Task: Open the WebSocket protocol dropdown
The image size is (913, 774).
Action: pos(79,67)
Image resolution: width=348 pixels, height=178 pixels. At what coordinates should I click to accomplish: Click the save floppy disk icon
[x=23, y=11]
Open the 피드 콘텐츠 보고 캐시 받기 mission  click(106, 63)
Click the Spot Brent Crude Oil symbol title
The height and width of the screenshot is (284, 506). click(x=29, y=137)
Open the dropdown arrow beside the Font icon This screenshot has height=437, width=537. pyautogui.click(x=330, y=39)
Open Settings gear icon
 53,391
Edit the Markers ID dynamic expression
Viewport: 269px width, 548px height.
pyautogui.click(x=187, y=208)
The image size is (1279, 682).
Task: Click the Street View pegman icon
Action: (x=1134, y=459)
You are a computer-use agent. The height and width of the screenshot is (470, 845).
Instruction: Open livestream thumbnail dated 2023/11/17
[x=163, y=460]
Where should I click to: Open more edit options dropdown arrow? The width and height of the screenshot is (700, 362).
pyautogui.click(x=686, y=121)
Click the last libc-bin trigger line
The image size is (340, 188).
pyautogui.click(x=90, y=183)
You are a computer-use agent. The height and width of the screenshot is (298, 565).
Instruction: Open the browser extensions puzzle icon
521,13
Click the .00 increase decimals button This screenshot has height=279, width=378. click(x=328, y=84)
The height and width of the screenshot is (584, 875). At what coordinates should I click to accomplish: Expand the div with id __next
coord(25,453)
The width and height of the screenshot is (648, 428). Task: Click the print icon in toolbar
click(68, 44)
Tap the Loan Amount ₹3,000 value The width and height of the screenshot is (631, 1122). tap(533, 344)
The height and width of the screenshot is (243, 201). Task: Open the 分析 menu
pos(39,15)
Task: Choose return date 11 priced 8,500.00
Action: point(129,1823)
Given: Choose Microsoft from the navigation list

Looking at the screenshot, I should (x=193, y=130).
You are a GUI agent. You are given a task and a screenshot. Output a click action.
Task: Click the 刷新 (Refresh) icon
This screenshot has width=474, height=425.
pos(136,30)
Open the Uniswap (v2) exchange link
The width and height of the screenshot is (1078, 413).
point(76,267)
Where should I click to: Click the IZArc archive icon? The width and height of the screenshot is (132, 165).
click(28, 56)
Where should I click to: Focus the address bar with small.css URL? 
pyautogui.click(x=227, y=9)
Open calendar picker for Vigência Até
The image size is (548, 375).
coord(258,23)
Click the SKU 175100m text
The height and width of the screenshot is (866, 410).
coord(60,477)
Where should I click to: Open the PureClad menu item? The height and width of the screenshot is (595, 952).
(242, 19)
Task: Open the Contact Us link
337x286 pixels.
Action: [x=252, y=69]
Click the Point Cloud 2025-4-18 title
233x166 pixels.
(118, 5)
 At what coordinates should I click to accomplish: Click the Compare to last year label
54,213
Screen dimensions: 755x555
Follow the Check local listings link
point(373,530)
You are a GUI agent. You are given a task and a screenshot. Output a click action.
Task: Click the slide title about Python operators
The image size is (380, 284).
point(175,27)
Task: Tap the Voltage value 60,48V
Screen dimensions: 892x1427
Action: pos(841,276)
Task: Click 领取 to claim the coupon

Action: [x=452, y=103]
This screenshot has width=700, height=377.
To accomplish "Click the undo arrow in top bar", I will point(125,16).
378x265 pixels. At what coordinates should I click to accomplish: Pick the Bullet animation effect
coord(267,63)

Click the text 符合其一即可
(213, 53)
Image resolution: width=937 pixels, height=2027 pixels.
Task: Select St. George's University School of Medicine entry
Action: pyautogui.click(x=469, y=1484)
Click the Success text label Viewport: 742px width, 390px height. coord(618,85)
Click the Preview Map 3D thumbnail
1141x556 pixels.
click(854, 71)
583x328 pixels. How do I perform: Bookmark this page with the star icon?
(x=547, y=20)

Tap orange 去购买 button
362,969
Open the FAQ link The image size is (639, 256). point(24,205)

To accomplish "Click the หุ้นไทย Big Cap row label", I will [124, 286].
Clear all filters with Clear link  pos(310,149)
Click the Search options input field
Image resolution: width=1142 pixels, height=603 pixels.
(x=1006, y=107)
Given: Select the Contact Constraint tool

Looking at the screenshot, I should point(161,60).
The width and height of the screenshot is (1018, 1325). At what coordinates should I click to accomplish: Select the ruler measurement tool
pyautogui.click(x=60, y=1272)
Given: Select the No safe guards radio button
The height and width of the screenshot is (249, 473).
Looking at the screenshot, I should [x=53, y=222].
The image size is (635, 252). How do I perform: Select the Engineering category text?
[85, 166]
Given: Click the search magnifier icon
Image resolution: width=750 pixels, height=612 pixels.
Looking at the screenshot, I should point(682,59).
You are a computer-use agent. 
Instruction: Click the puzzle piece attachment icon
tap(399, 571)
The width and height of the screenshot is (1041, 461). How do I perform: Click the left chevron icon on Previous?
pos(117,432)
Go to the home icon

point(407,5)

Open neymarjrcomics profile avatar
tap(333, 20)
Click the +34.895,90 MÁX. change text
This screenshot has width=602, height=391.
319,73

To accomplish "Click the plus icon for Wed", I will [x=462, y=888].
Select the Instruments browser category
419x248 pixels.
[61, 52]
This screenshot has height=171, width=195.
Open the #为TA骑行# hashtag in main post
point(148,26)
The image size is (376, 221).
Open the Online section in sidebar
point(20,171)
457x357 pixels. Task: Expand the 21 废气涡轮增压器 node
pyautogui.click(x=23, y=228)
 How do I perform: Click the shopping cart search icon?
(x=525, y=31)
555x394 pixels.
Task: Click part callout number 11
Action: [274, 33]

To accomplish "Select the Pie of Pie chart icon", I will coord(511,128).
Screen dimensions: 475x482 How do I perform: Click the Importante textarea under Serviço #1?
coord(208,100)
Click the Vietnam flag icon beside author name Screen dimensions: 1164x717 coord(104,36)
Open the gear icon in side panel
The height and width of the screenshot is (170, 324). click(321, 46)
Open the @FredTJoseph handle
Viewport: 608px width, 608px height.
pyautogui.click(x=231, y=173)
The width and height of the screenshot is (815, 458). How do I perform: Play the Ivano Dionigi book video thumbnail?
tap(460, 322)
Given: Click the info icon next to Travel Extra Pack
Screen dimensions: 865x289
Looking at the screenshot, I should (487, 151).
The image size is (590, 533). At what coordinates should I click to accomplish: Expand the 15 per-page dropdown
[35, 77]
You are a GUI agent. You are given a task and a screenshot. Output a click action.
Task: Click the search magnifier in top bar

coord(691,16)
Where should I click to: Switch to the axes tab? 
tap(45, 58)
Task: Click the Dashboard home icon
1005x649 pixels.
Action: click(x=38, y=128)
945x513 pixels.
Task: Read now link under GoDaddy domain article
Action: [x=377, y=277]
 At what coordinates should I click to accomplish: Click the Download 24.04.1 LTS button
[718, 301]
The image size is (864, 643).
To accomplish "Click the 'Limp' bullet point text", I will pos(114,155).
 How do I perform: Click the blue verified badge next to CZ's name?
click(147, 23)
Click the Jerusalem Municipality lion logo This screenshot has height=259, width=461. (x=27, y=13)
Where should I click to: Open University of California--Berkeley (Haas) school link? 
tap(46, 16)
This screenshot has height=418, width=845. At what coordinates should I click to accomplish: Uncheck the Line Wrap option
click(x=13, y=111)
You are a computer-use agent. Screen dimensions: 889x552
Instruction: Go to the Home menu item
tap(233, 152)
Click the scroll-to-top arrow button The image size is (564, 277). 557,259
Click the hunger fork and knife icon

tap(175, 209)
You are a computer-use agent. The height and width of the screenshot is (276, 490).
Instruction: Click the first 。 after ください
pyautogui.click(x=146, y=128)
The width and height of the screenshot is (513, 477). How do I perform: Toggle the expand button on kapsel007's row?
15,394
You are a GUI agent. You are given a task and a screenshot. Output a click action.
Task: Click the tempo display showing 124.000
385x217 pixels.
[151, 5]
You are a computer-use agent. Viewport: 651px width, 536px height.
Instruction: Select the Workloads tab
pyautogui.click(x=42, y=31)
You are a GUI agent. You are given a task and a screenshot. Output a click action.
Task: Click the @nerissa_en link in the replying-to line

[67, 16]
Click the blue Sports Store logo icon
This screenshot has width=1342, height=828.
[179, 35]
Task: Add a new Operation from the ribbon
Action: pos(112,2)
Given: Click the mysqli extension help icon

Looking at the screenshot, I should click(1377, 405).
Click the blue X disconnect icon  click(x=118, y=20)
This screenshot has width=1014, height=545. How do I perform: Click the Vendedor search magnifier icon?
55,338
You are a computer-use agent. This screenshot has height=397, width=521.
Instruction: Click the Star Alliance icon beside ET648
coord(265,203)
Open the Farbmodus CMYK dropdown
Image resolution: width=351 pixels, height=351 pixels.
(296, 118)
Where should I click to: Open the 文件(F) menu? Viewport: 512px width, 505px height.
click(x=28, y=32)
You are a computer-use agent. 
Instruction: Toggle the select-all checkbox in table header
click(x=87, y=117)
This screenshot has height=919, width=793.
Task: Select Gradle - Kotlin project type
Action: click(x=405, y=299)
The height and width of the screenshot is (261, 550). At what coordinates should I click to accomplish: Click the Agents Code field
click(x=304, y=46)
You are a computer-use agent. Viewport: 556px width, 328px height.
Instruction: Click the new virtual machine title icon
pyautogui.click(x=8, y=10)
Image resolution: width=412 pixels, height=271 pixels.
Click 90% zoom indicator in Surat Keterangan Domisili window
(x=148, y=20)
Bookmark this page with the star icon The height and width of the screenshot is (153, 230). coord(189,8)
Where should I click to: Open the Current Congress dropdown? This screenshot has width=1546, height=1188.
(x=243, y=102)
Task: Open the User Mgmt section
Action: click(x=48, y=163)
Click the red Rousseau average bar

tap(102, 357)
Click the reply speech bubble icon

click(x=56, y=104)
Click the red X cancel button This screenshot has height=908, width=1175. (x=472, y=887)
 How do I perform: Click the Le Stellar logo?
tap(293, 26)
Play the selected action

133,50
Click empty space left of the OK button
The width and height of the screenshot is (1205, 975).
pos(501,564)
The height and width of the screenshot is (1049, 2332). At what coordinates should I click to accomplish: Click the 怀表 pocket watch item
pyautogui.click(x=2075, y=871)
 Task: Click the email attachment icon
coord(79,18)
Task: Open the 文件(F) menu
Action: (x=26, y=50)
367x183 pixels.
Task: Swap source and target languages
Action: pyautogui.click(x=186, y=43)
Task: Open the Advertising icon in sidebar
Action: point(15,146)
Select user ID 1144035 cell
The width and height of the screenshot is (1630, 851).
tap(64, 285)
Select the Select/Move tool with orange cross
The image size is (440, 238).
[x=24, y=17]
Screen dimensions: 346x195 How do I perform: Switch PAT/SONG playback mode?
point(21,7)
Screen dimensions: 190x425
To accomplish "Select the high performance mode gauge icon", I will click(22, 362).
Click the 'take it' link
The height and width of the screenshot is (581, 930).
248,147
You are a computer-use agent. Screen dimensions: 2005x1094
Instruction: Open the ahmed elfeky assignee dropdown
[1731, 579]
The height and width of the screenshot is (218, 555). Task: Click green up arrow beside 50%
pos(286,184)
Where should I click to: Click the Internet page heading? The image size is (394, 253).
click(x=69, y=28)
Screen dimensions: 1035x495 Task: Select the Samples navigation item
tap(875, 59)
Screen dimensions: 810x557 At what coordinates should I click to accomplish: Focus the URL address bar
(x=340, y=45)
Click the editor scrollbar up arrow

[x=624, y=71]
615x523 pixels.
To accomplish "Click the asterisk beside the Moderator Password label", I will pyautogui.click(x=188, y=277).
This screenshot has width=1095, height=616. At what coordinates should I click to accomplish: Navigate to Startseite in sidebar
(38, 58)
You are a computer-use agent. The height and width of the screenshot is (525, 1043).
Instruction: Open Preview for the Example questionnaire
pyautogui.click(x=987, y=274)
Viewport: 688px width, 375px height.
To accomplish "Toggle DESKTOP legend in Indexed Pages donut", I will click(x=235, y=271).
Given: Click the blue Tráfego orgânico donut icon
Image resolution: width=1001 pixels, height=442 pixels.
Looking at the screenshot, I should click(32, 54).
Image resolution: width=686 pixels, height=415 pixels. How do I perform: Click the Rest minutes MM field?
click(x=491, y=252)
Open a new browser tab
____
◆ **AIM OF THE TASK**
Go through the listing above and copy each line that contains "value".

◆ **TASK RESPONSE**
Tap the Loan Amount ₹3,000 value The width and height of the screenshot is (631, 1122). tap(533, 344)
Task: Tap the Voltage value 60,48V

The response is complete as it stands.